In reality, the parties involved in this election had remarkably similar policies, but the framing applied to Choephel’s family (and to all other characters experiencing political strife for the first time) implies a transmission of the modern American political milieu and its deep divisions, as though these ideological rifts and their unpleasant manifestations were an inherent tenet of modern bipartisan politics, but only in the western world, and thus, only stemming from international influence, rather than domestic problems. Dorji, though he completed high school in Bhutan, spent much of his time studying in India and the United States, and he brings an emigrant perspective to his work (his protagonist in Lunana, a young government teacher, wants to move to Australia). Exploring the ways in which American politics and culture trickle down to South Asia is vital, but in The Monk and the Gun, this often comes at the cost of understanding the complexities of this moment in time for Bhutanese politics—a major sea-change that occurred when Dorji was studying in Wisconsin.
Norbu, whose films loom large over Dorji’s work—and over Bhutanese cinema in general—has reckoned with similar themes throughout his career, especially through the lens of spirituality in an increasingly technological world, in films like Travelers and Magicians (the first production entirely in Bhutan) and in his recent Nepali feature Looking for a Lady With Fangs and a Moustache. Norbu’s image appears several times during The Monk and the Gun, both as a media figure on television and as a religious leader, but by invoking his work to this degree, Dorji sets an incredibly high bar for himself which he often fails to clear.
Norbu’s movies have a melodic and introspective sense of spirituality which Dorji seldomly matches in his filmmaking, which tends to be more grounded and naturalistic by design. But by invoking comparisons to Norbu’s work—in which the struggle between eastern and western identity is deeply felt—a film like The Monk and the Gun cannot help but play, at times, like a pale imitation or pastiche, with its distant observations on the differences between east and west embodied by two different characters (Ronald and Tashi), whose conversations need to be translated by a third party (Benji) whose own perspective on these differences is rarely explored. Dorji’s cinematic point of view, in the process, feels borrowed—the way Norbu took stylistic cues from his own mentor, Italian maestro Bernardo Bertolucci, before transforming them—but it never truly becomes his own. It’s as though Dorji were Tashi, following his lama’s dogma without a second thought.

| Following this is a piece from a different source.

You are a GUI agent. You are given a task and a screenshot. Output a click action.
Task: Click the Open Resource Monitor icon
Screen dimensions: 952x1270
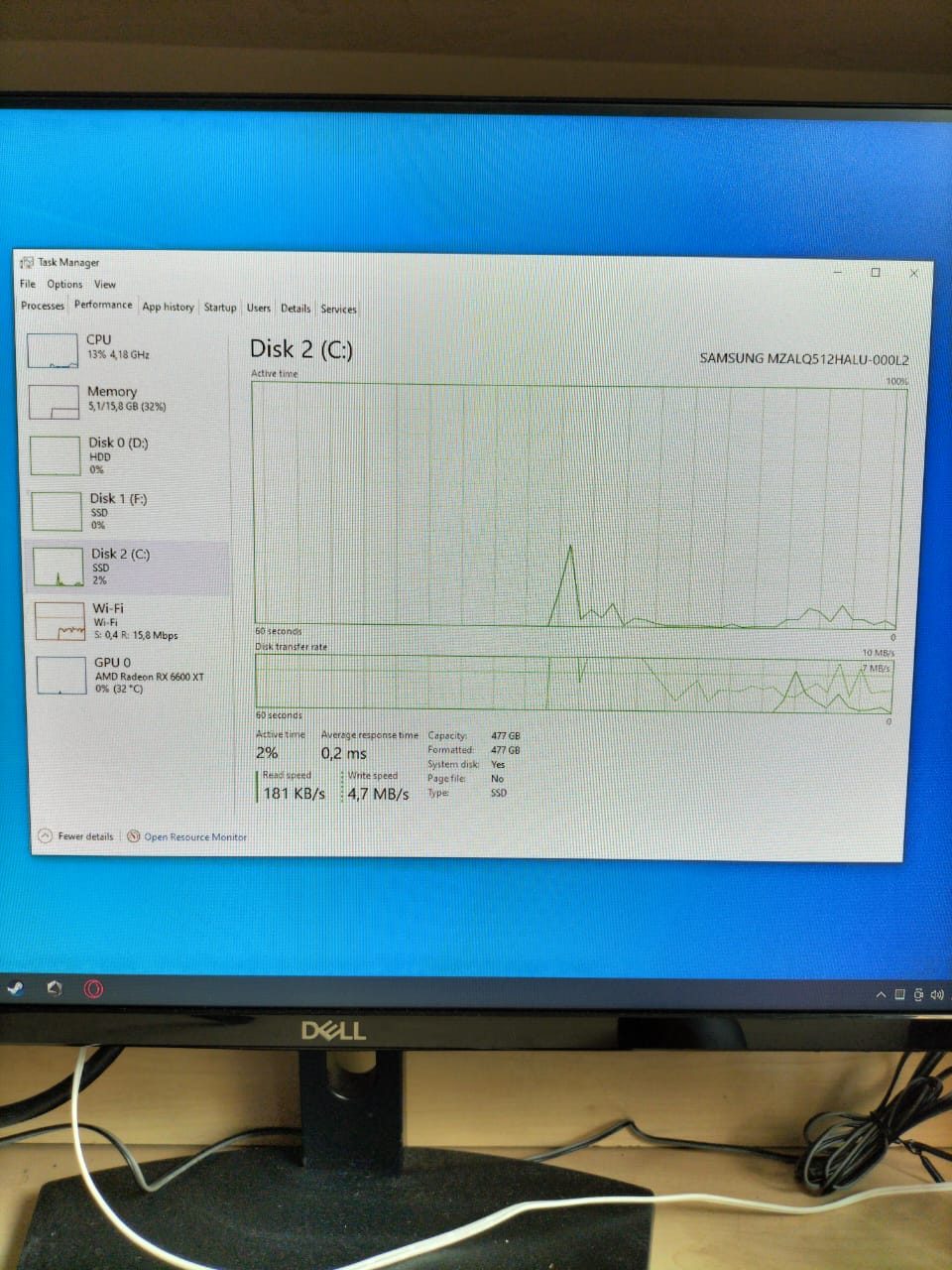tap(134, 836)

By the end, The Monk and the Gun manages to execute enough narrative subversions to highlight new dimensions to these cultural differences, especially as they correlate to storytelling expectations. But by the time its numerous subplots collide—or rather, lightly brush up against each other—the film offers little beyond mild inversions of the broad strokes of American life and perspective, which play like observations from a distance too. Ironically, by failing to incisively critique either American or Bhutanese politics, the film itself becomes an embodiment of a cultural zeitgeist split by a prism, as though it exists between two worlds, unable to fully anchor itself to either one.